In public testimony, several speakers told the board that the District’s moves to create systems that address asbestos and other contaminants are long overdue.

“I am rather appalled by the negligence of the School District,” said Deitrick of FLC, whose school was closed for two weeks to clean up asbestos. “We were without a building engineer for two years. … We were the ones who pushed for testing. And the reason why is, if you’d go to our rooms at any time of day, you’ll find a layer of dust on the children’s books.”

That dust, it turned out, came from a heating system whose vents hadn’t been cleaned for three generations, Deitrick said – an oversight that points to the lack of clear protocols for facility inspections and upgrades.

“I’m appalled at the fact that you can go 60 years without checking a vent for cleaning– but there’s no systems in place,” Deitrick said. “As a teacher, I’m held accountable for every single thing I do. How can I hold [administrators] accountable if there are no systems in place?”

Farlino, of the principals’ union, raised the same concern.

“We should have documents and systems,” she said. “When there is an environmental hazard, how does that get addressed, and how do we know when a school is safe to occupy?”

Farlino is the retired principal of Meredith Elementary, where a teacher was diagnosed with the asbestos-related disease mesothelioma. She said that as things now stand, the District’s responses to hazards can catch principals by surprise.
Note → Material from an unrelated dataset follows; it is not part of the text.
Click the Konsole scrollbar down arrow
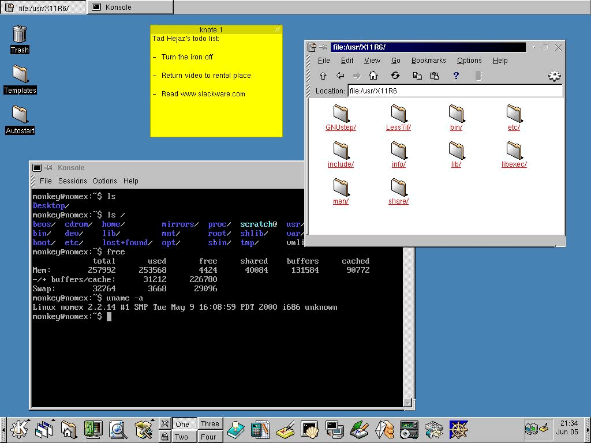The image size is (591, 443). 408,403
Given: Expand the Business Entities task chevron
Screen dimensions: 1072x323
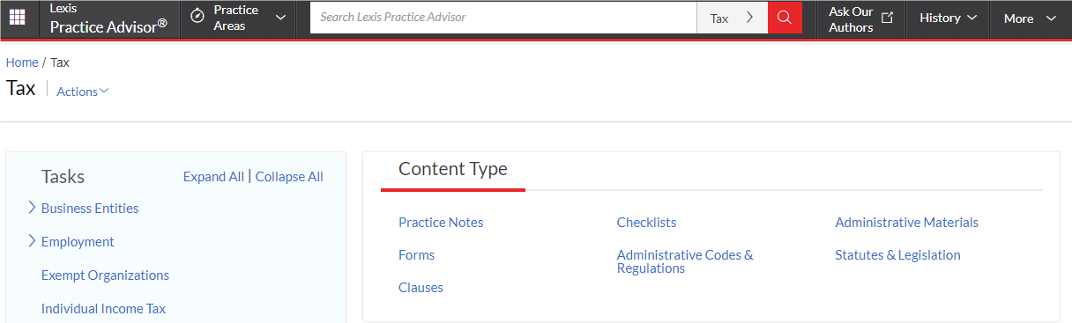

Officials need to collaborate better with school leaders, she said.

“When there is any kind of environmental crisis in a school, administrators need to be notified formally,” she said. “There’s no excuse for going into a school in the morning and finding part of it taped off.”

Board member Angela McIver responded by saying that she too is troubled by the District’s apparent lack of clear guidance for reporting and responding to problems, and she asked District officials to update the board on its protocols at the next action meeting, later this month.

And Dana Carter, a former teacher who has begun organizing parents around toxin issues, called on the District to step up its testing and make sure that all schools are safe. She also asked that no parent or student be punished for avoiding an unsafe building.

“Stop threatening the parents with truancy court if they decide to keep their students home,” Carter said. “McClure was found to be toxic today, and the students and teachers are still there. … If those parents decide to keep their children home tomorrow, please do not mark them as truant.”